[Opening STORED DATA section]

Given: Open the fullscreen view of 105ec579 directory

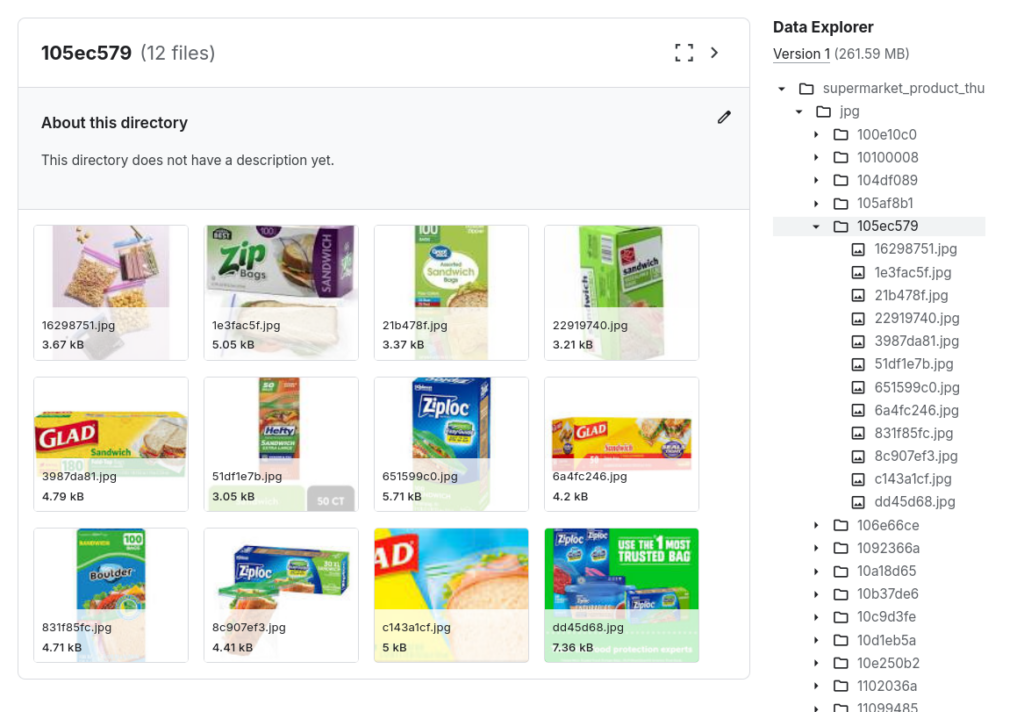Looking at the screenshot, I should click(x=684, y=53).
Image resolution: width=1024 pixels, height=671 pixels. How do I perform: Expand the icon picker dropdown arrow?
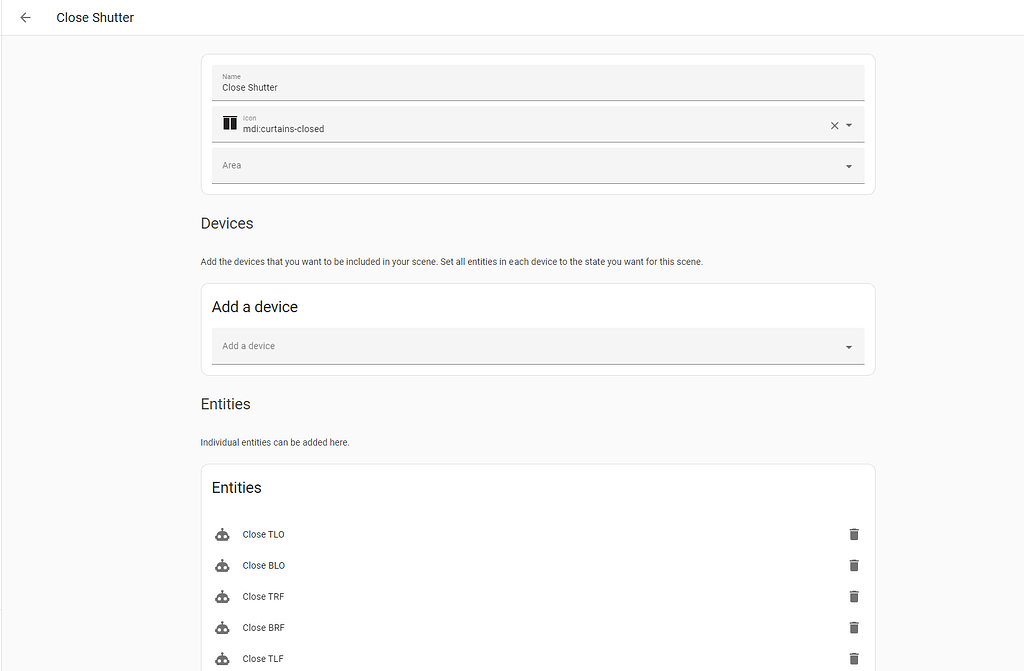[x=849, y=125]
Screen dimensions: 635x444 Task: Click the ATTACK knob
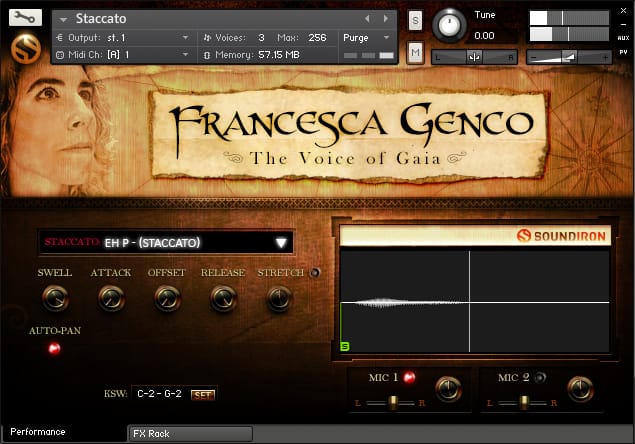(111, 297)
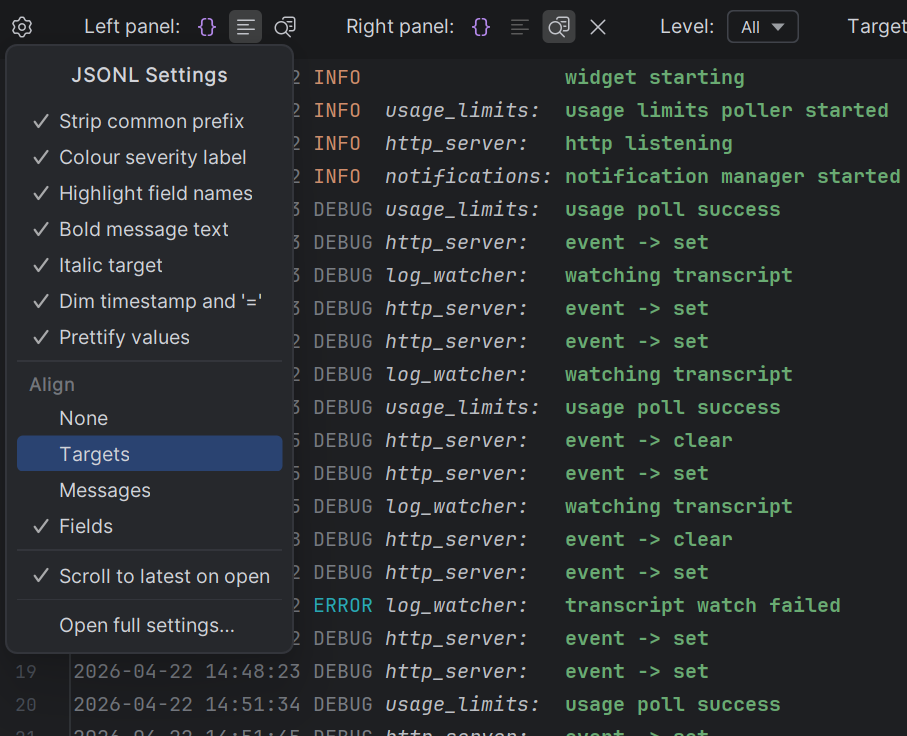Switch right panel to raw JSON view

pyautogui.click(x=480, y=26)

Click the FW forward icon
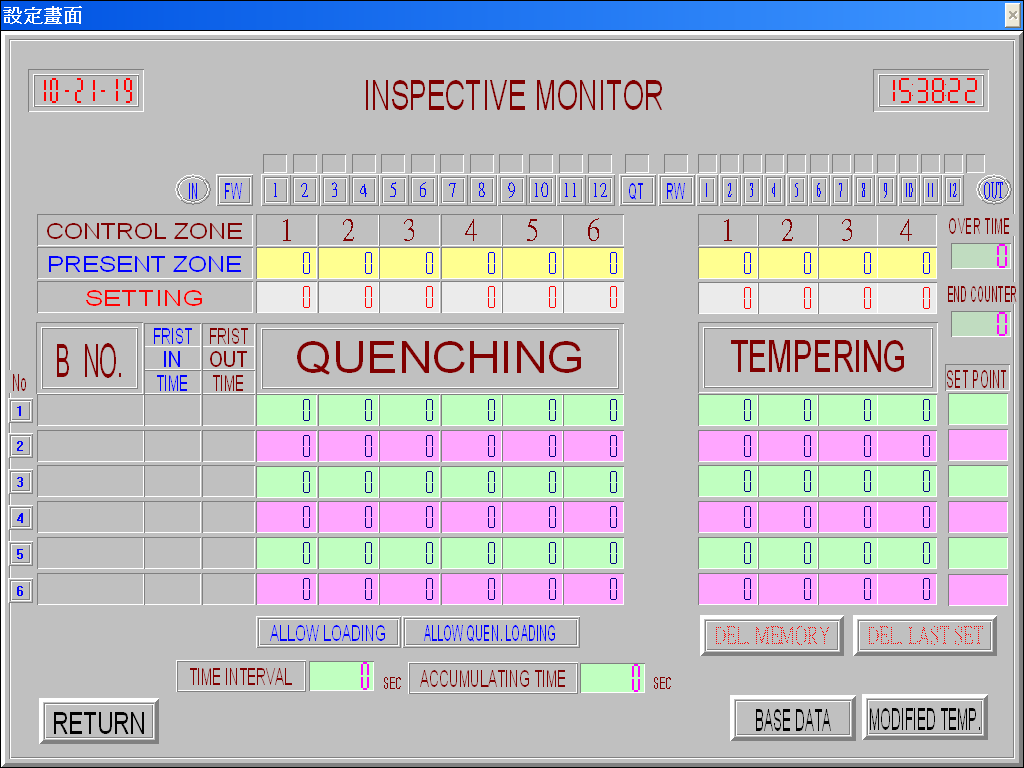pos(234,190)
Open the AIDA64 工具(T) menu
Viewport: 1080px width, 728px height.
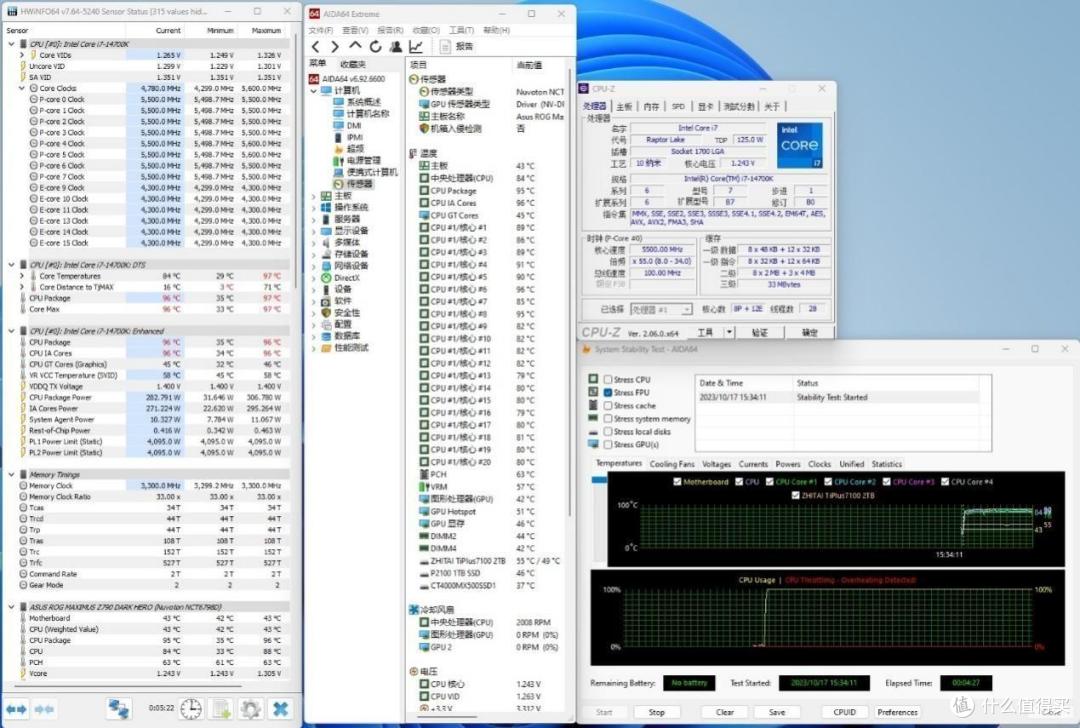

[Closing STORED DATA section]

* WORK ITEM *
Once the line containing "Click the FW forward icon" is found, it and every line through the end of the records above should be output exactly, with no pictures.

* WRITTEN ANSWER *
Click the FW forward icon
pos(234,190)
Open the AIDA64 工具(T) menu
Viewport: 1080px width, 728px height.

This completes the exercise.